How good is your memory? Quick – think of the clothes you wore for the last seven days – including undergarments. Remember? Yes – okay, you won! Skip to the next paragraph. For the rest of us, how about the last five days? No? Three days? No?! Do you know what you’re wearing now? Hopefully the answer is yes on that one.
Memory, remembrance, is a complicated thing. There are many reasons we remember some things so clearly and not others. Like what you wore this past week, or what you ate today. But let’s go deeper, and consider more significantly – why is it important to remember?
Well, to start with, it’s our history, our story. If we don’t remember, it’s hard to tell the story. And I would say, it’s not only important to tell our story to others, but how about to ourselves? Did you know you’re telling yourself yourstory much of the time (“self-talk”)?
Think about it. It may be something like:
- This always happens to me…
- Why should it work out? I’m just a (fill in the blank).

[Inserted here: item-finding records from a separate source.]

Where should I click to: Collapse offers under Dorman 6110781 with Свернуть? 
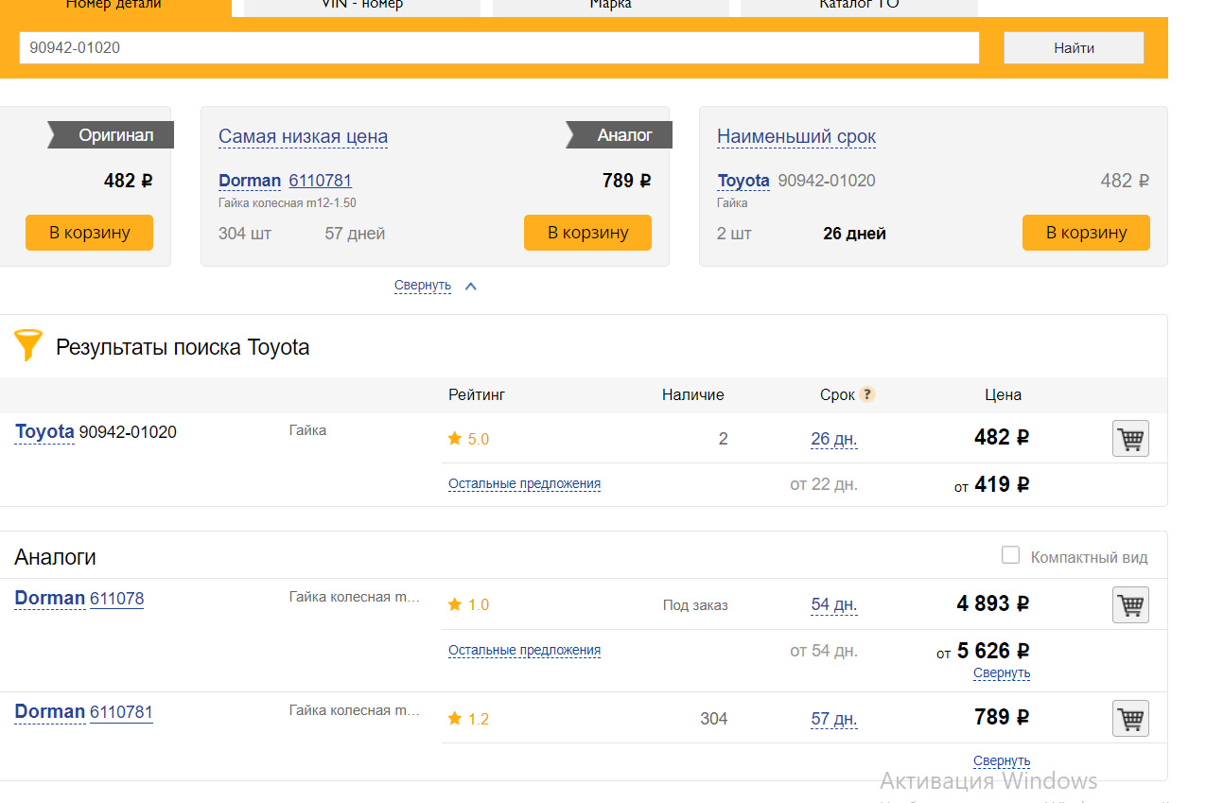[x=1001, y=761]
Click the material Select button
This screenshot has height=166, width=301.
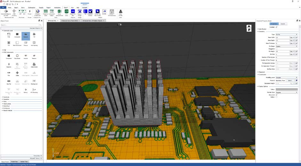pos(289,80)
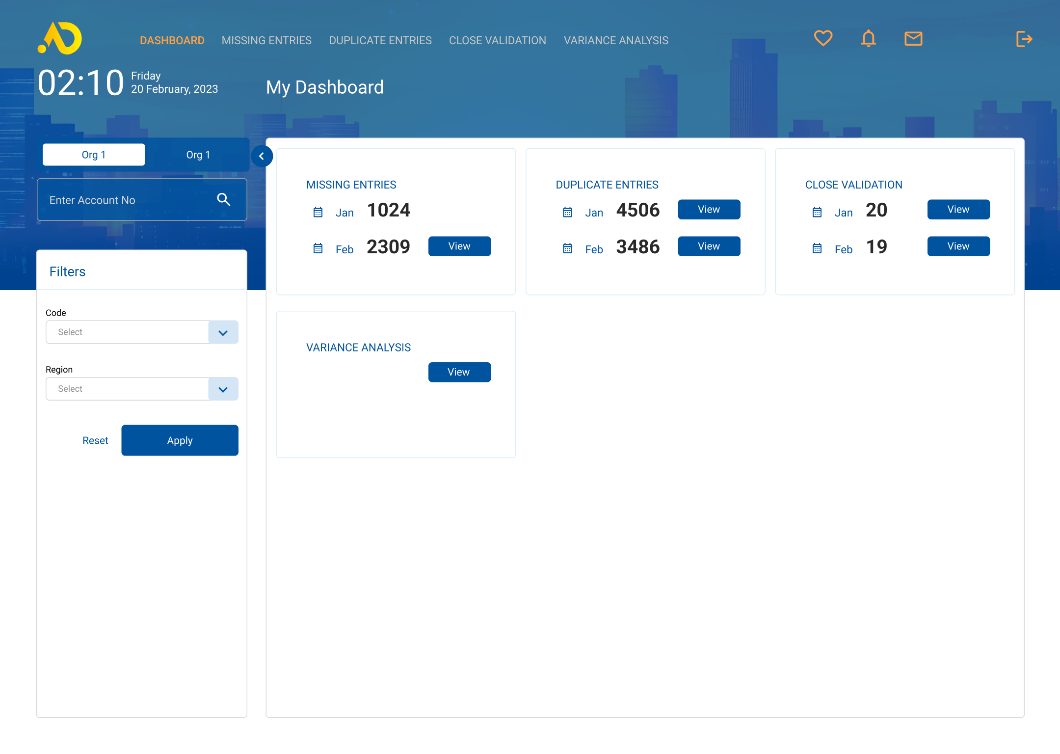Click calendar icon beside Close Validation Feb
Screen dimensions: 1060x754
coord(817,249)
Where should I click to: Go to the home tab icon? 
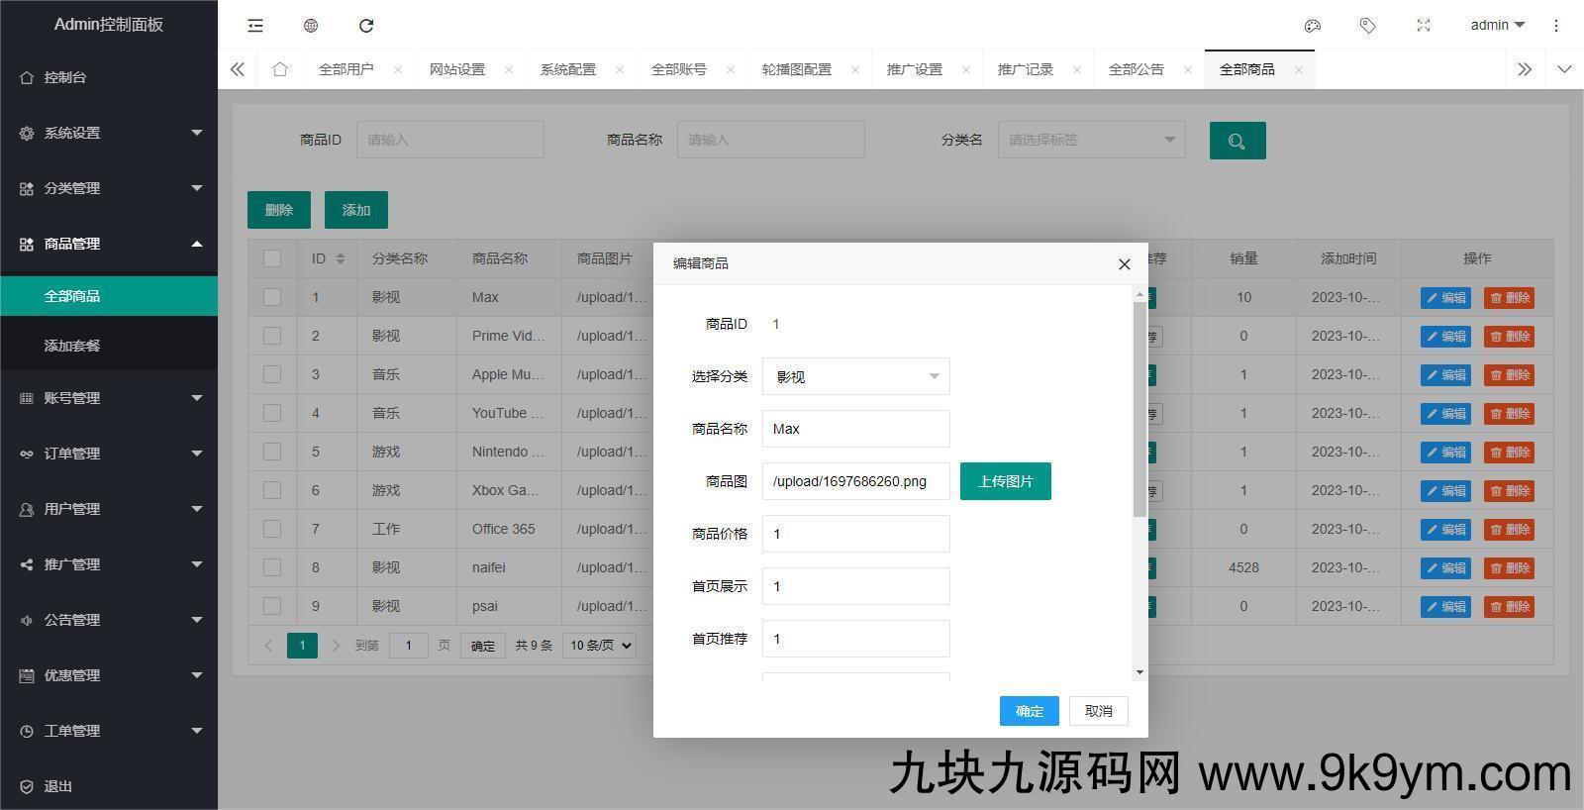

Or maybe the story you’re telling yourself is more along the lines of:
- Things always work out the way they’re supposed to.

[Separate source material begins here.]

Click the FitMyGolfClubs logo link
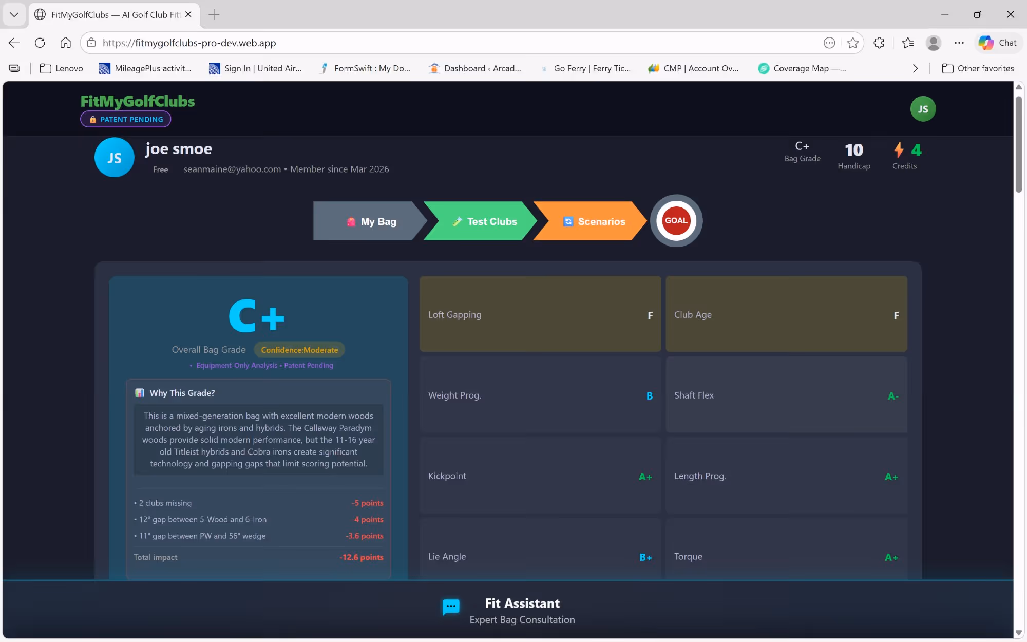Image resolution: width=1027 pixels, height=642 pixels. tap(138, 101)
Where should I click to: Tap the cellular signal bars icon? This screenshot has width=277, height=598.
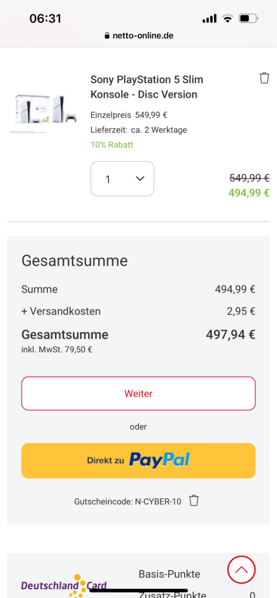click(210, 19)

- I was worried last time, and everything was fine. It will be okay.
But how about the part of our story where God entered in (although, wasn’t He there all along?). For some it’s dramatic, for others it may be gradual, or even a simple, peaceful moment. Do you remember His faithfulness?
Can you recall the times you doubted, and he blew your expectations out of the water? How about times of quiet victory or comfort; the things only you know in your heart where your Heavenly Father came through for you in an intimate way? How about the times of wrestling and struggling, and finally giving in to realize He knew best?
In Joshua 4, Joshua describes the time after the nation of Israel had finished passing over the Jordan and God instructed Joshua to take twelve men, one from each tribe, and twelve stones to make an altar to God where they camped for the night. The Lord then instructed Joshua about the altar:
“…this may be a sign among you. When your children ask in time to come, ‘What do those stones mean to you?’ then you shall tell them that the waters of the Jordan were cut off before the ark of the covenant of the LORD. When it passed over the Jordan, the waters of the Jordan were cut off. So these stones shall be to the people of Israel a memorial forever.” Joshua 4:6-7
God instructed the Israelites to be deliberate in setting up a memorial – a way to remember, and be able to tell the story, of God’s faithfulness to them.
What a beautiful picture this is – God wanted to help the people remember how he came through for them, His faithfulness and care for his children. Why? Maybe it’s because He knows we forget. And how much of our anxiety is caused by our forgetting that God is with us, and He has been and will continue to be faithful to us?
We begin telling ourselves our versions of our story. And unfortunately, our versions, without God’s light and truth illuminating them, can be limited and skewed. See Isaiah 55:8-9 and Proverbs 3:5-6.
In the Psalms, the Psalmists tell us how they will remember what God has done and who He is. They are intentional in their statements of this remembrance:
“I will remember the works of the LORD: surely I will remember your wonders of old.” Psalm 77:11
“Remember the wondrous works that he has done, his miracles, and the judgments he uttered,” Psalm 105:5
“I remember your name in the night, O LORD, and keep your law.” Psalm 119:55
So while we may not be traveling in the desert, with stones and tribes – we are journeying through life. How can we setup memorial places to remember God’s faithfulness in our lives? These “places” will likely be figurative and not actual places; like drawings, pictures, words written on walls, journal entries, or a hundred other things that may work for you.
But whatever the memorial is, I encourage you to take the time to make that memorial place, to put a marker on the map of your life, when it was so clear that your story and God’s story were one.